No matter how bad the critics ripped me apart.
No matter how many times I was told that I was stupid, or a loser, or regardless of the hate, I did not quit. I did not surrender and by any means, despite my energy or the sleepless nights; I came here every morning, just to find you.

The year was 06′
I sat alone and pulled out an old chair that was salvaged from the garbage. I started writing on an outdated computer that was salvaged from the same garbage and rebuilt and reprogrammed by a friend of mine.
I opened up for the first time, as if to say hey, this is me.

I know the first words I wrote down. And I know why I wrote them.
“My redemption has nothing to do with your response.”
I was at a low point. Or better, I was at the lowest and worst point of my life.
Everyone I loved was gone and everyone I knew was far away from me.
Including the close ones.

I was alone in a brand-new way. I was single for the first time in my life. My friends were distant and grew further away from me. Some of my married friends were told to choose a side. This was prompted because my previous marriage was the reason for our connection, and so, my divorce was the reason their wives made them stay away from me.
I suppose that some people believe that divorce is contagious. And maybe it is, —or maybe the idea of freedom from the bullshit seems too expensive to dare.
Maybe people are too afraid to start over again.
Or maybe the idea of divorce resounds with the stigmas of being a failure; and so, there I was, failed at marraige and failed at being a father.
I was certain to face parental alienation, which happened.

I thought everything was over.
Who would want me?
Who would love me?
Who would care?

But yes. There is life after divorce.
There is life after death.
There is life after a lot of things—and so, I go.

I go on and I keep moving because of course; what else is there that can be done?
Can one simply fold inward or turn down the lights and fold into some kind of permanent obscurity?
Can one accept failure and see the fading lights and sink deeply?
I assume so.
Either way, whether I accept my flaws and accept my failures, the world is still going to turn; and therefore, yes, there is life after failure.

I don’t know how I introduced myself when I opened my first journal, —least of all, I am sure that my introduction was not standard, or like it used to be when I was down in the 12-step basements and said, “Hi, my name is Benny and I’m an alcoholic.”
I think I spoke in written words.
I spoke the way two people speak with each other.
Not like two strangers but like two connected and kindred spirits.

I think I submitted to the claim that I knew this journal was an “either, or” proposition.
Either I quit and give in –
Or I take the first step and dare to do something I’ve always dreamt about.

My redemption has nothing to do with your response.
I still love those words.

I never thought that someone like me could be redeemed.
I never assumed that life could or would get better and that while I sat in the grips of my own aches and pains, my anger consumed me; and thus, I never assumed that love would find me and nor did I believe that I deserved the life of my dreams.
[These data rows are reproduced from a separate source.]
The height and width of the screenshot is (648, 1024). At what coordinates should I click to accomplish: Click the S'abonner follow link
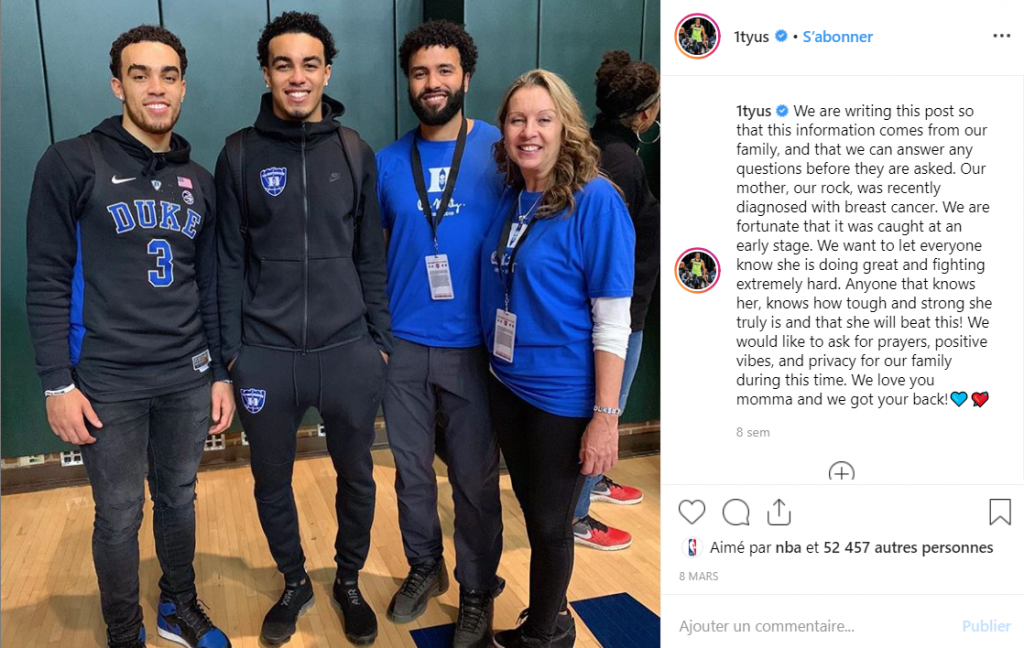(x=837, y=37)
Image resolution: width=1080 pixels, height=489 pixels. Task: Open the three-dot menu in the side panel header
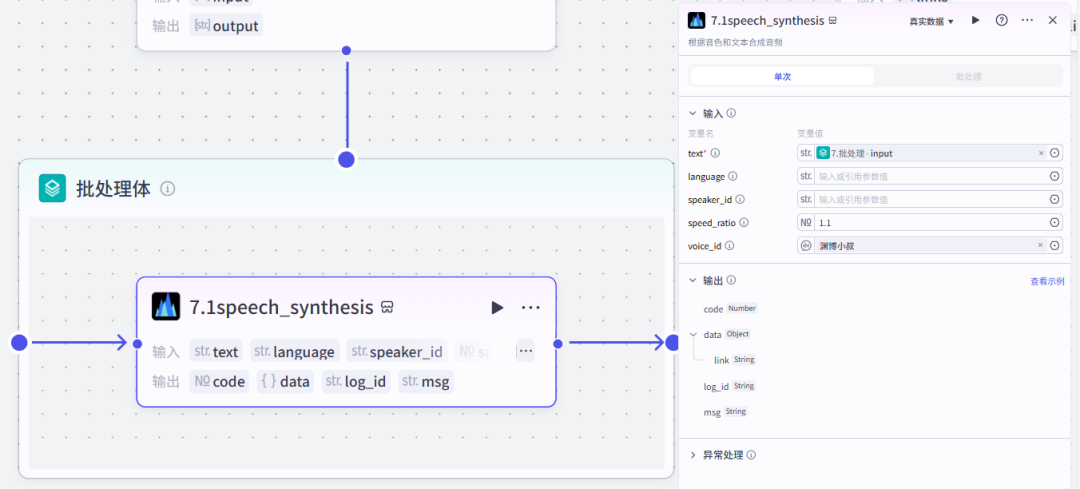(x=1027, y=20)
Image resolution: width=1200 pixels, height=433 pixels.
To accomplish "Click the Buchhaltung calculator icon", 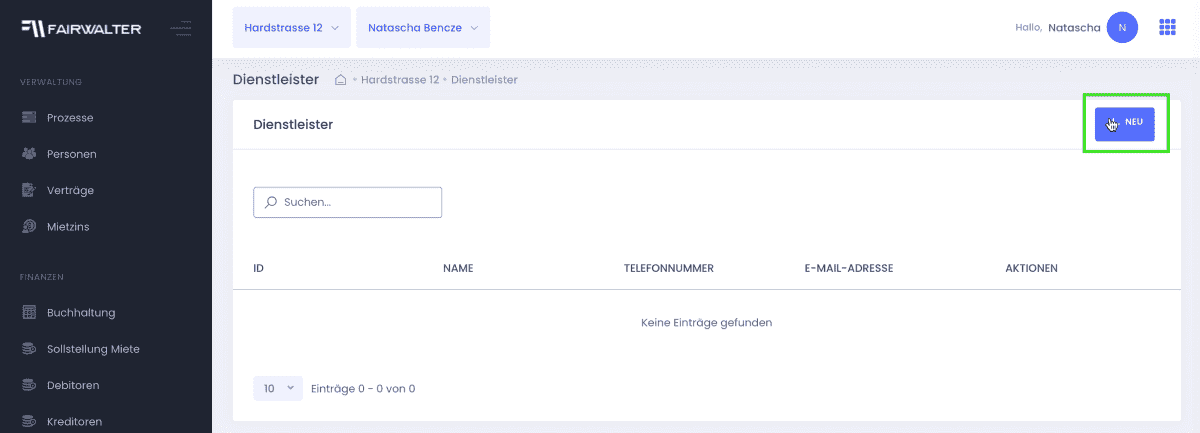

It is clear to me that nothing happens when nothing happens.
Nothing changes if nothing changes.
And being stuck is the worst.
Being stuck or living in the murk of your own ideas and failing to get out of your own way is both deadly and dangerous.
Trust me –

My redemption has nothing to do with your response.

This meant that I had to do to improve my position.
No matter what had to be done, I had to do it.
I could not wait for forgiveness. I could not hope for clemency or stay of execution. I could not hope for a pardon or to be absolved.
My apologies were true.
My pain or sadness was real.
My sorrow for my sins were fit for any confessional, but not all was redeemed and not all was revealed to me.
My lonesomeness was wholehearted and my emptiness was filled with the burdens of regret.
And so, I had to try something else.
Doing what I always did only got me what I always had.
And what I had was both wasteful and sad.
I never asked to be that one –
but I was

Maybe today is no different.
Maybe today is totally different.
Either way, nothing changes if nothing changes.
Something needs to give
Even if it’s me, something has to break the chain of habitual living.
Otherwise, be prepared for more of the same.

I knelt on the floor of my small apartment.
I looked up at the ceiling and with the contempt on my tongue and the rage in my heart; I found my supplication between me and The Lord to be clear and concise.
I had to make a change,

No better words were said than the words from the film, “The Shawshank Redemption.”

Either we get busy living
or get busy dying.

I want to be the one who lives.
Dying time is done.

It’s amazing how the world is both linear and cyclical.
I have come back, full circle, and my eyes are open enough to see clearly now.

I know what I want.
And I know what I need to do.

My redemption has nothing to do with your response.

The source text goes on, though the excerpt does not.